Chinese Food

Cantonese Private Kitchen: Lemongrass-Crusted Crispy-Skinned Squab

January 29, 2026 · Cantonese Chinese Food
Cantonese Private Kitchen: Lemongrass-Crusted Crispy-Skinned Squab

Crispy Lemongrass-Roasted Squab

This dish features squab as its main ingredient. Through cooking, the skin becomes golden and crispy while the meat remains tender and juicy. The addition of lemongrass imparts a refreshing aroma to the dish.

Lemongrass Marinade Recipe (for 10 squabs)

1. Finely chop 250g fresh lemongrass and set aside.

2. Seasoning Water: Combine 5 pounds (2.27 kg) water, 70g (2 oz) Knorr Chicken Powder, 85g (3 oz) MSG, 100g (3.5 oz) salt, and 50g (1.7 oz) white sugar. Stir until dissolved. Set aside.
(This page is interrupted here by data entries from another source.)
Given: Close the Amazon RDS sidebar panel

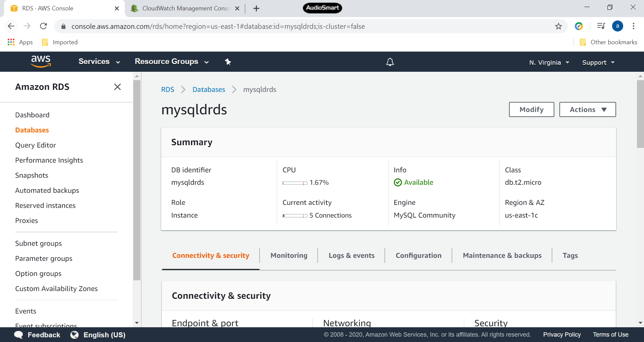Looking at the screenshot, I should tap(117, 87).
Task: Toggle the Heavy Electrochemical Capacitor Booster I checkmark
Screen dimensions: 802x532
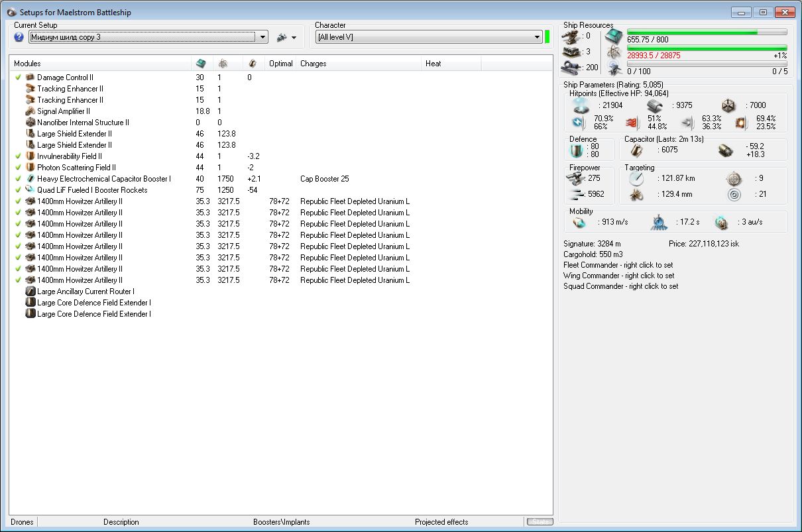Action: tap(19, 179)
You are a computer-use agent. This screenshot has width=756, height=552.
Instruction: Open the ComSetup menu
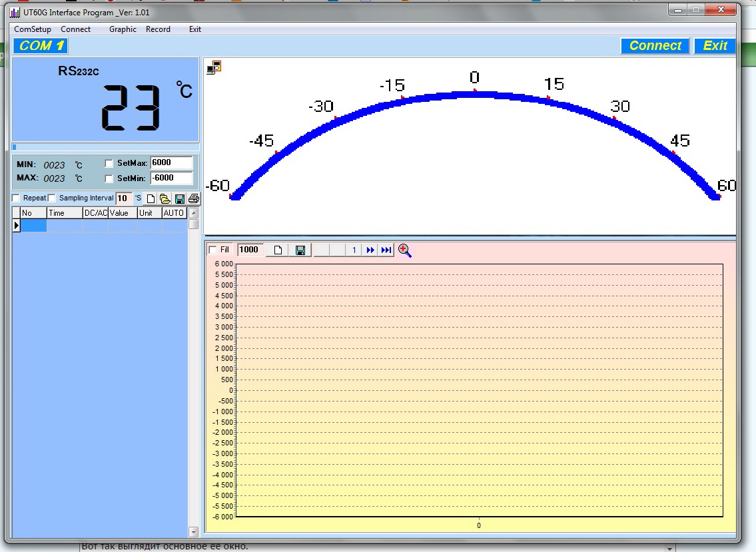pos(33,29)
3. Add the chopped lemongrass to a blender in two batches. Pour in enough seasoning water to cover, blend until smooth, then pour into a bowl. Add the remaining seasoning water and stir well. The lemongrass sauce is now ready.

Crispy Skin Marinade:

1. 1 pound 5% white vinegar, 3 lemon slices, 200g premium red Zhejiang vinegar, 170g maltose, 50g 30% vinegar essence, 30g baijiu (62% ABV).
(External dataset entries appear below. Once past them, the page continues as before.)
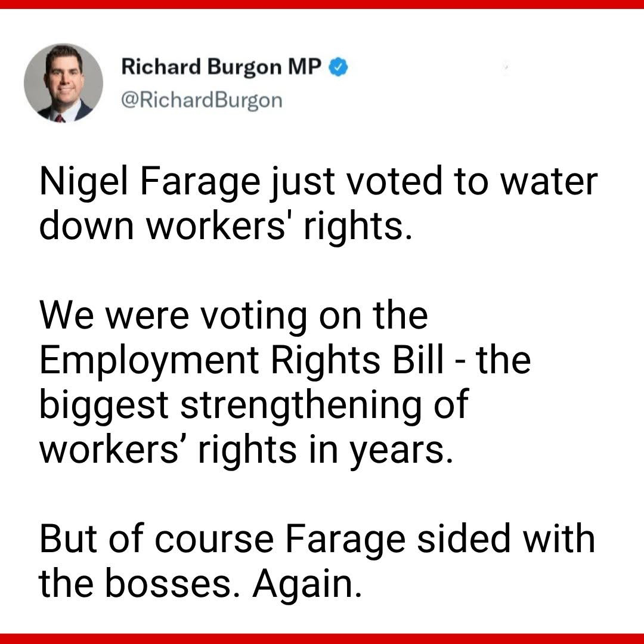Open Richard Burgon's profile photo

(x=63, y=83)
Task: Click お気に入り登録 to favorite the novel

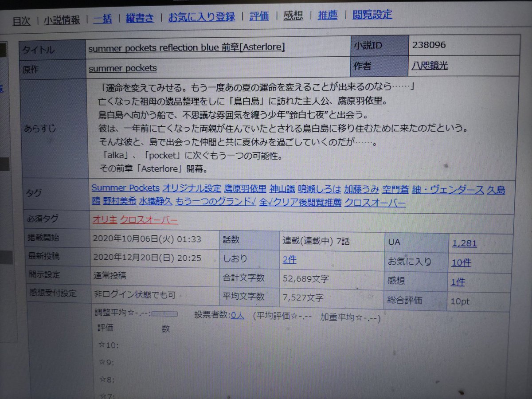Action: point(202,15)
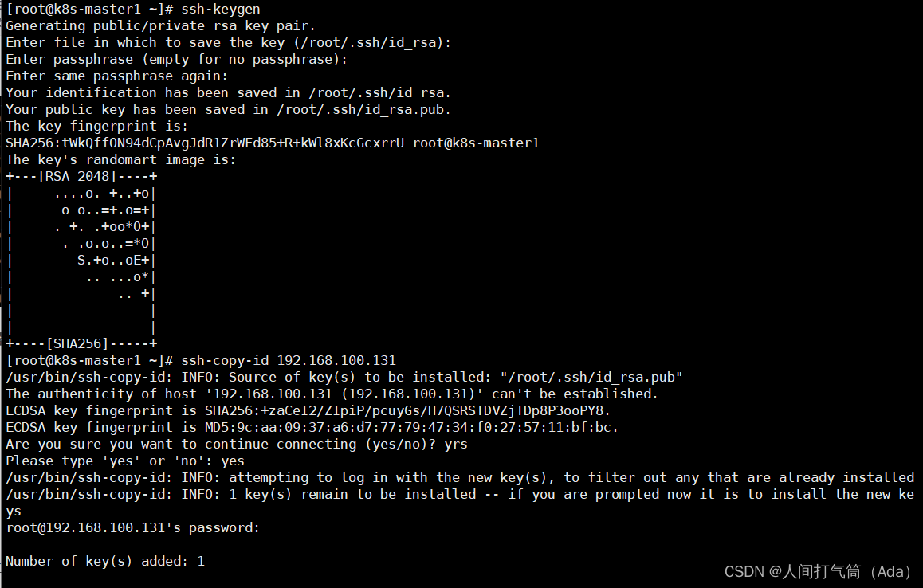Click the ECDSA MD5 fingerprint line
923x588 pixels.
312,427
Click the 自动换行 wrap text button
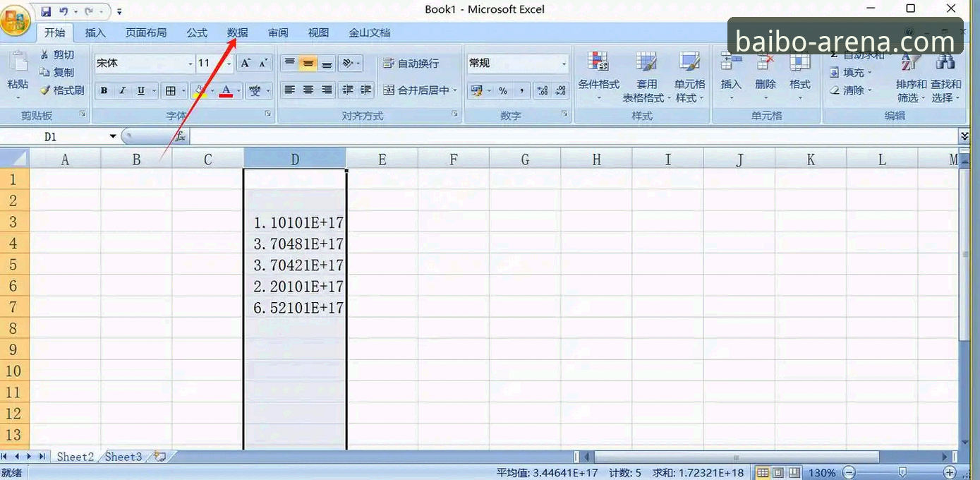Image resolution: width=980 pixels, height=480 pixels. pyautogui.click(x=411, y=64)
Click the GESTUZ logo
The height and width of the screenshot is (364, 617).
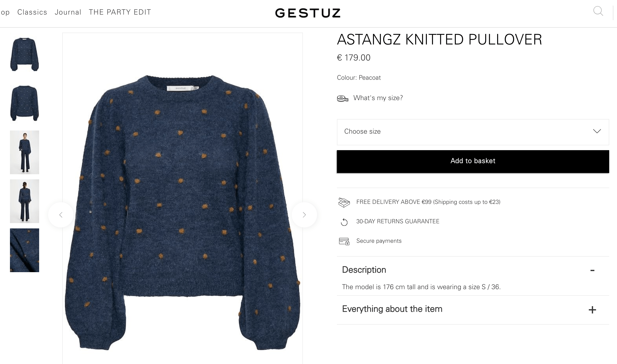(308, 13)
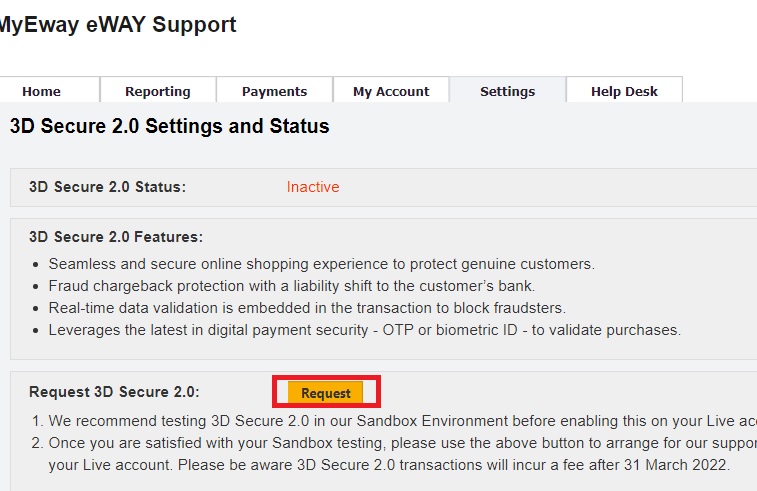Open the Home tab
Image resolution: width=757 pixels, height=491 pixels.
[x=41, y=91]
2. Combine all ingredients in a bowl. Place bowl in a pot with minimal water. Heat over indirect steam until mixture boils.

Crispy Glaze Preparation:

(Yields enough for four squabs)

1. Combine 40g low-gluten flour, 3g cornstarch, 7g wheat starch, 5g glutinous rice flour, 5g white sugar, 65g water, and 125g egg white. Mix thoroughly. Strain the glaze through a fine sieve before use.

Preparation Process:

1. Rinse squabs thoroughly. Marinate in lemongrass juice for 12 hours. Remove and hook squabs with a skewer. Briefly blanch skin in hot water, then cool. Thoroughly rinse inside cavity. Hang squabs to air-dry surface moisture.
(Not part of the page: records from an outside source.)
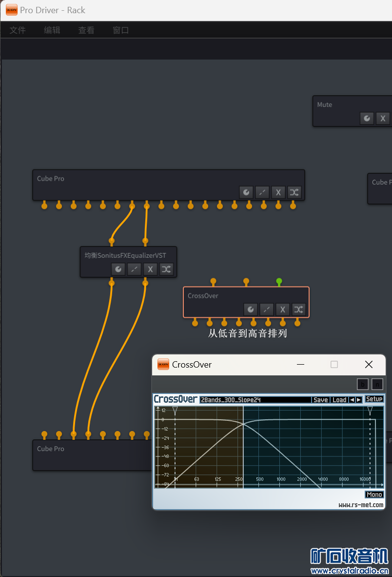The height and width of the screenshot is (577, 392).
Task: Click the Setup button in CrossOver plugin
Action: pyautogui.click(x=374, y=399)
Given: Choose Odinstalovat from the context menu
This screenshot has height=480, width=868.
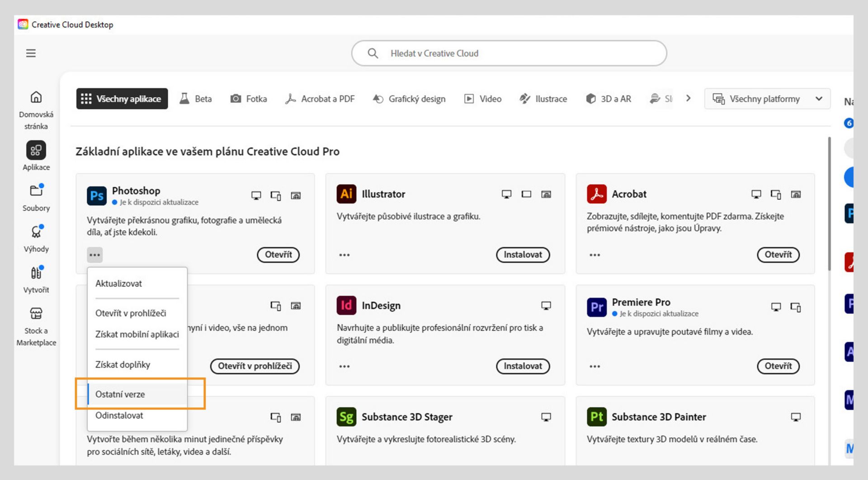Looking at the screenshot, I should point(119,415).
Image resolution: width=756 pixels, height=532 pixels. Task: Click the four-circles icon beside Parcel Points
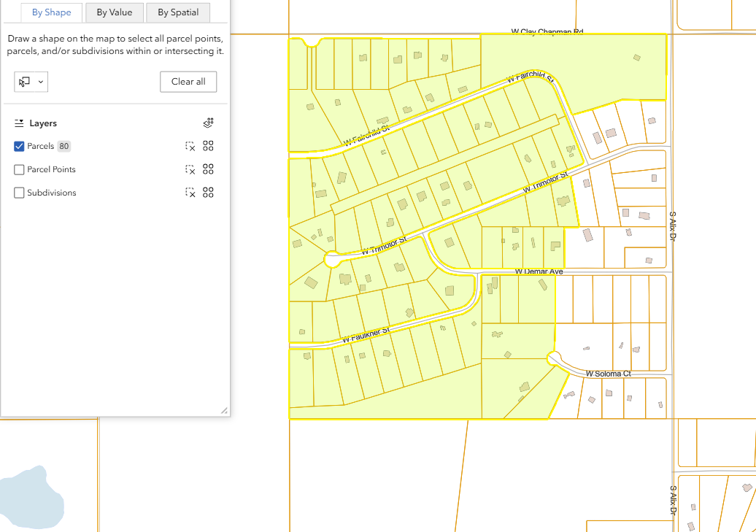pyautogui.click(x=208, y=169)
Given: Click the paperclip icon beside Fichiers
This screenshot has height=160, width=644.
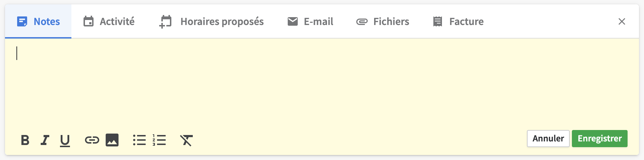Looking at the screenshot, I should point(362,22).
2. Preheat the crispy coating mixture over a double boiler. Dip the squabs into the mixture to coat evenly, then hang to air-dry.

3. Apply the crispy coating mixture to the squabs using a ladle or brush. After the first coat, hang to air-dry. Apply a second coat evenly, hang to air-dry, then apply a third coat.

. After drying, apply a third coat and let air-dry for 2 hours before frying.

4. Heat oil in a wok to medium-high (50% heat). Fry the squabs over low heat for 6 minutes until cooked through, then remove. Increase oil temperature and fry the squabs again to crisp the skin further until golden brown.